2 is a list chart showing destructive test data using the second embodiment in FIG. 1. FIG.

Front page continuation (72) Inventor Masao Suzuki 1-34 Hongo 1-3, Hongo, Bunkyo-ku, Tokyo

Claims (2)

[Claims] 1. A body part for transmitting ultrasonic vibration by being attached to a wire bonder, and a tapered longitudinal sectional taper for converging the transmitted ultrasonic vibration in the tip direction and heat in the opposite direction. A converging part that diffuses and a tapered vertical cross-section are formed, and a through hole is provided from the converging part side toward the tip, and the wire passing through this through hole is welded to the adhesive surface by focused ultrasonic vibration.

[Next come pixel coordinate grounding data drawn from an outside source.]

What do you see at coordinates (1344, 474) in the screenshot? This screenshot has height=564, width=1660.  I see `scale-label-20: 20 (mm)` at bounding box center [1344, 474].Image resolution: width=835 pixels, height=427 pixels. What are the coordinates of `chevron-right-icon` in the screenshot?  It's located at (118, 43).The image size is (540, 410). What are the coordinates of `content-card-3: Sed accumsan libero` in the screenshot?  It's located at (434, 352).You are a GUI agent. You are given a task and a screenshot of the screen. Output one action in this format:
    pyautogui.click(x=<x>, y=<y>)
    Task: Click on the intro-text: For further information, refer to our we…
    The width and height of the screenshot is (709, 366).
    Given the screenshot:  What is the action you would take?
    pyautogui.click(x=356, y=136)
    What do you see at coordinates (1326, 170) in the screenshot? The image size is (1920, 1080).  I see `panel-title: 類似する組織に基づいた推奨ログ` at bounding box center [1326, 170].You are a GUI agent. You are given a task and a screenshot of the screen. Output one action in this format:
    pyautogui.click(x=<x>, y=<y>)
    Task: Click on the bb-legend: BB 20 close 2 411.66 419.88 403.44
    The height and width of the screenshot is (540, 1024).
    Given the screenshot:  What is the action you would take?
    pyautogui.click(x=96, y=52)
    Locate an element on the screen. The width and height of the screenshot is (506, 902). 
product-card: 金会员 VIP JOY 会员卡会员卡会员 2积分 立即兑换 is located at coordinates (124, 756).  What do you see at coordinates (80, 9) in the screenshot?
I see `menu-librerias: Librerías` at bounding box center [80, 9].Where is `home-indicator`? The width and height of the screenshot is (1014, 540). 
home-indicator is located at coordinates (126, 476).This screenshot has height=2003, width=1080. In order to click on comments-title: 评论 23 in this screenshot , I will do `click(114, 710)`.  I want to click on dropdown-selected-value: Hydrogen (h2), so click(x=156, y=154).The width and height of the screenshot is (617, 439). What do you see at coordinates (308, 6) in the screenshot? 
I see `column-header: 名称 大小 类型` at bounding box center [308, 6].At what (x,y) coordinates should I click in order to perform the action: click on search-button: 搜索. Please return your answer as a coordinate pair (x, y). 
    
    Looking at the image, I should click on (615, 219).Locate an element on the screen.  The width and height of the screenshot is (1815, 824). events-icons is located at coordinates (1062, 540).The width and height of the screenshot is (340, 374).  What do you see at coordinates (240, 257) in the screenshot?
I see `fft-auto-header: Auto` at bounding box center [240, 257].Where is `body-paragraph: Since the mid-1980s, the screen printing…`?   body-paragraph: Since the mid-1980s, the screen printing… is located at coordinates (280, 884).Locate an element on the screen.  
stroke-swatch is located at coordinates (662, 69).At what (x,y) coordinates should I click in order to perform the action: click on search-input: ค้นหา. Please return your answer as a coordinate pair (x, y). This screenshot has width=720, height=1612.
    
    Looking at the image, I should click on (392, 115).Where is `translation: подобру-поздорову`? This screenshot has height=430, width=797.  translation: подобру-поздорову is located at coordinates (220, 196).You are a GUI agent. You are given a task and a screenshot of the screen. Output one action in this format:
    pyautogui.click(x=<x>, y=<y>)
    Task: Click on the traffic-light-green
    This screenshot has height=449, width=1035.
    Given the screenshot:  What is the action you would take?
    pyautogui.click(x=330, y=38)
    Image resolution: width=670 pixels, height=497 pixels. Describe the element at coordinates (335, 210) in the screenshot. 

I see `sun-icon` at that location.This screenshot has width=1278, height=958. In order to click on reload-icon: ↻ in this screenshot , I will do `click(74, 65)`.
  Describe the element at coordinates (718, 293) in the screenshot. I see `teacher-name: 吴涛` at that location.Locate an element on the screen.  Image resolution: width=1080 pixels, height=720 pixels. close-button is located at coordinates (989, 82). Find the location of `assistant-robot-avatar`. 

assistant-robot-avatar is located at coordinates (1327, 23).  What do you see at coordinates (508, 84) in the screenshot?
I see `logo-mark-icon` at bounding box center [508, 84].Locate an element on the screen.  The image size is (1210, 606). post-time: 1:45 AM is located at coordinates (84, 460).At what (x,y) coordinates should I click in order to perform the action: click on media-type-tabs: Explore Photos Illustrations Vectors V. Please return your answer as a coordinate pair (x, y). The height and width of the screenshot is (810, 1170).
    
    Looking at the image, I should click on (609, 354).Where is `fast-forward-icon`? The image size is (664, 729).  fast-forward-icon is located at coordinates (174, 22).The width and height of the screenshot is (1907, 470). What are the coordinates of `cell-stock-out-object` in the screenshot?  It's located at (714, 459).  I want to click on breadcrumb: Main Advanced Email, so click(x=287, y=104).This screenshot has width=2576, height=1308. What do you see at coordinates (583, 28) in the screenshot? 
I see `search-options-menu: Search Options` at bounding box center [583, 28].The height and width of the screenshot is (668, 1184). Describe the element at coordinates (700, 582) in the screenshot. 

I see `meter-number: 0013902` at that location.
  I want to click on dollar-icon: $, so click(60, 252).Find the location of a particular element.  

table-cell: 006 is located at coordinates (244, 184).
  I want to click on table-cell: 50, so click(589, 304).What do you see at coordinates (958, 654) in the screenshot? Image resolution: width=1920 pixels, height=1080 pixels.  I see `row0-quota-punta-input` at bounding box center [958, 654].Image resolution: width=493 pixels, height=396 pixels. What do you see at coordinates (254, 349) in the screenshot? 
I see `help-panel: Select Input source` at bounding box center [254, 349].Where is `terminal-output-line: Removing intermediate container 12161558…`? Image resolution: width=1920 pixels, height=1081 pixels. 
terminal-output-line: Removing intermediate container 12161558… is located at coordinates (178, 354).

In the wire bonding capillary of high-density ceramics, which consists of the welded part, the whole of the welded part, the convergent part, and the body part is integrally sintered by molding, and the taper of the welded part outer shape is formed at the first angle, Forming the taper of the outer shape of the converging portion at a second angle wider than the first angle, and forming the taper of the through hole at a third angle equal to or smaller than the first angle. Feature Wire bonding capillary of high-density ceramics. 2. The wire bonding capillary of high density ceramics according to claim 1, wherein the first angle is 30 ° and the second and third angles are 10 °.